Start by modeling how to use a protractor and ruler, emphasizing precision in measuring angles and sides before jumping to proofs. Avoid rushing to formal notation; instead, have students describe their observations in complete sentences first. Research shows that students grasp similarity better when they first experience it through scaling and measuring, then formalize the rules afterward.

By the end of these activities, students should confidently apply AA, SSS, and SAS similarity criteria to identify and prove relationships between triangles. They should explain why scaling preserves angles but changes side lengths, and calculate unknown measurements using scale factors with accuracy.

Watch Out for These Misconceptions

  • During Pairs: Scale and Verify, watch for students who assume that larger triangles have larger angles because they appear bigger.

    Have students measure all angles with a protractor before and after scaling, then compare the values side by side to visibly confirm angles remain equal despite size changes.

  • During Criterion Sorting Relay, watch for students who assume that any two proportional sides automatically make triangles similar.

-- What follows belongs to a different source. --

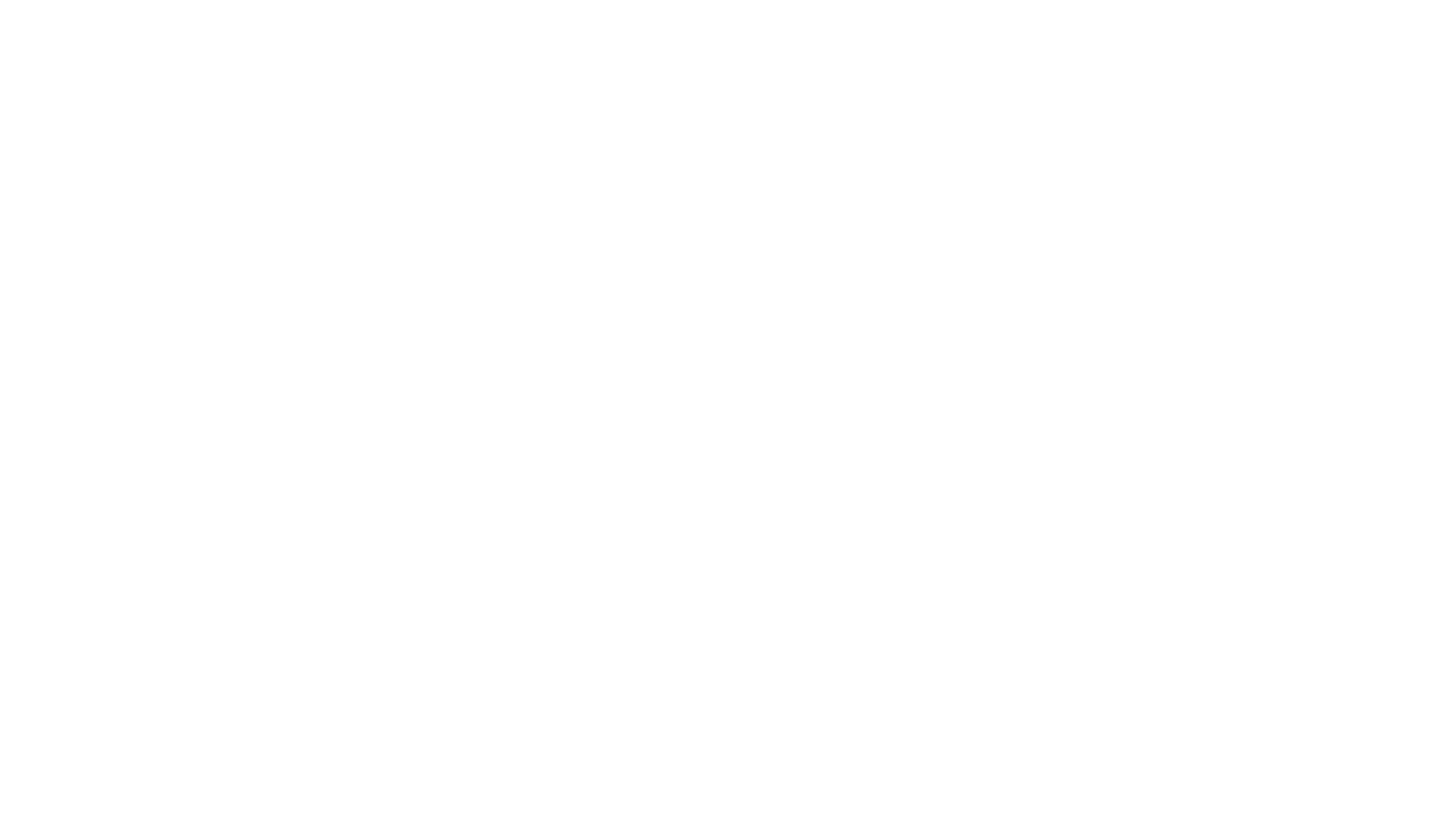  What do you see at coordinates (1319, 37) in the screenshot?
I see `Sk` at bounding box center [1319, 37].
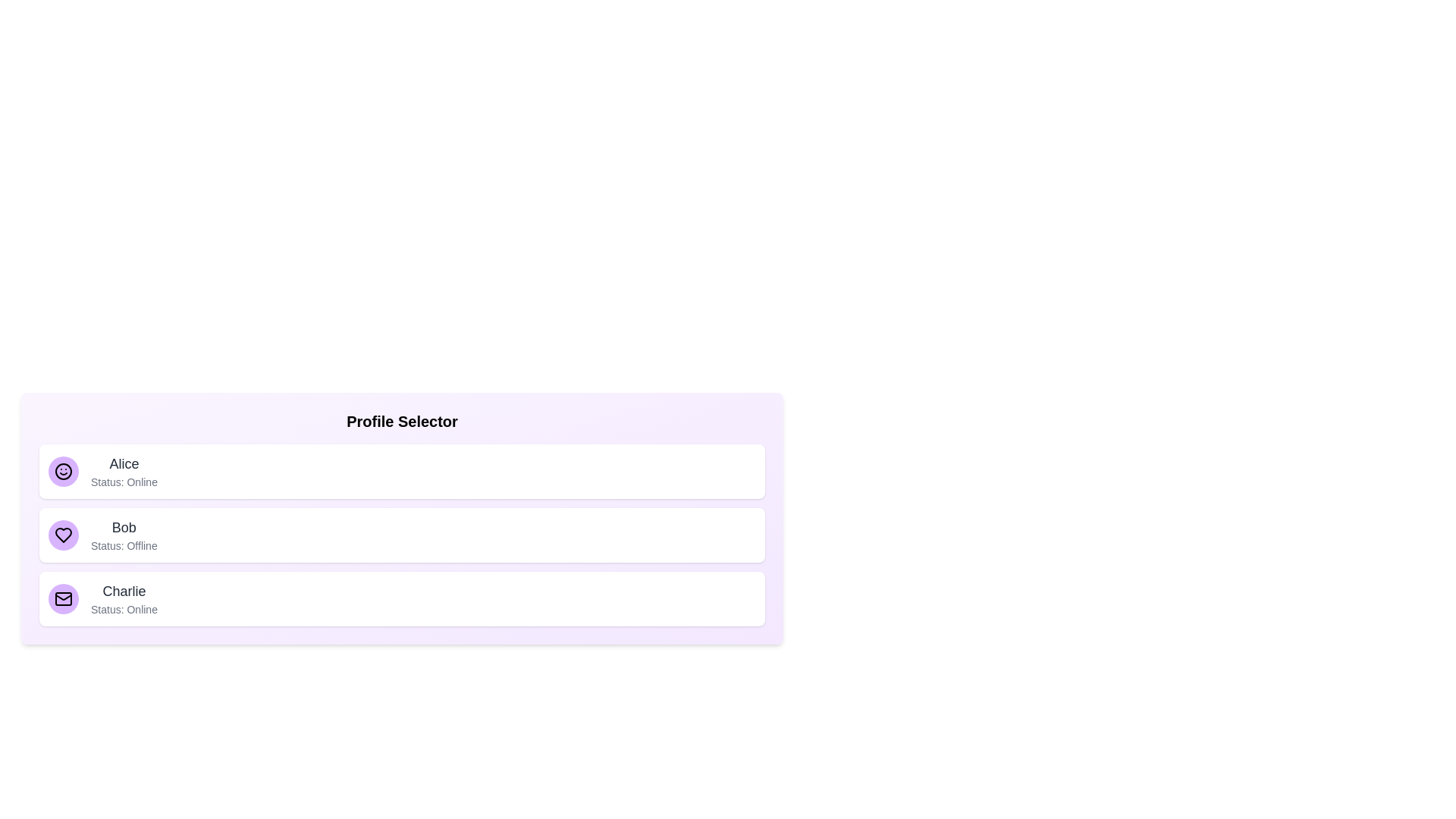 The height and width of the screenshot is (819, 1456). What do you see at coordinates (402, 470) in the screenshot?
I see `the profile named Alice to select it` at bounding box center [402, 470].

    In the relay, include counterexamples where two sides are proportional but the triangles are not similar, and ask students to test the SAS condition with the included angle to see why it fails.

  • During Small Groups: Shadow Measurements, watch for students who think that any two triangles with one pair of equal angles must be similar.

    Have groups test pairs of triangles with two equal angles but unequal third angles, then measure sides to see that proportionality is not guaranteed without the third angle match.

Methods used in this brief

More in Congruence and Similarity

Introduction to Geometric Transformations

Reviewing translations, reflections, and rotations as foundational concepts for congruence.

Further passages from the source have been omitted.